Nota final para o regresso a Alvalade de José Mourinho – o técnico português bem ao seu estilo, recheou os 90 minutos de muito showoff. Ora a falar com os bombeiros aquando do golo do Chelsea, ora no final quando deixou Marco Silva de mão estendida para ir cumprimentar Rui Patrício. Ao seu estilo!
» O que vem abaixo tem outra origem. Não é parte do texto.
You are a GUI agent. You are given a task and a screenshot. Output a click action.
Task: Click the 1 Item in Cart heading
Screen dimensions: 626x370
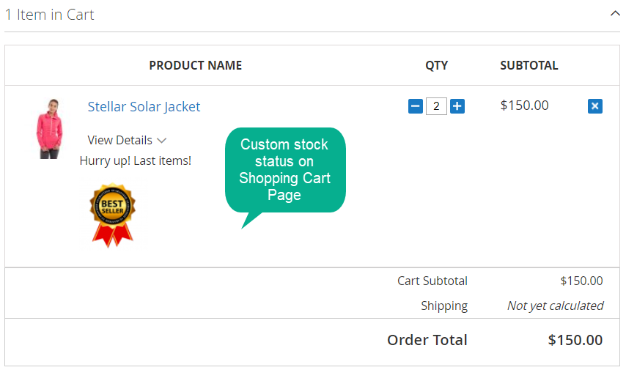coord(50,15)
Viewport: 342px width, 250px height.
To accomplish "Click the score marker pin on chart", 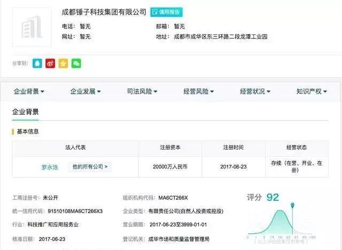I will point(292,206).
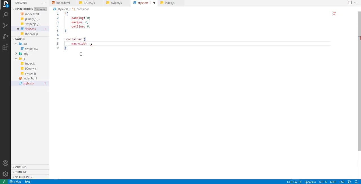Expand the img folder
This screenshot has width=361, height=184.
[x=26, y=53]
Pré-convocatória de Fernando Santos

O seleccionador ainda não divulgou publicamente a sua pré-convocatória e fez questão de afirmar ontem à entrada de Alvalade que não o iria fazer ali.
No entanto, já começaram a sair os primeiros rumores que dão conta que o seleccionador nacional pré-convocou alguns nomes riscados por Paulo Bento no decurso do seu mandato à frente da selecção nacional (Ricardo Carvalho e Danny) e tem demonstrado aceitação em utilizar a semana de trabalho que terá a meio de Outubro e o amigável contra a França para trabalhar e ver em acção jogadores menos referenciados por Paulo Bento como são os casos de José Fonte, Orlando Sá, André André ou Ruben Ferreira. Pedro Tiba, João Mário, Miguel Rodrigues, Ricardo Horta, Ivan Cavaleiro ou Cedric também aparecem na pré-convocatória do novo seleccionador.

Fernando Santos poderá deslocar-se nos próximos dias a Madrid de forma a convencer Tiago a regressar à selecção nacional.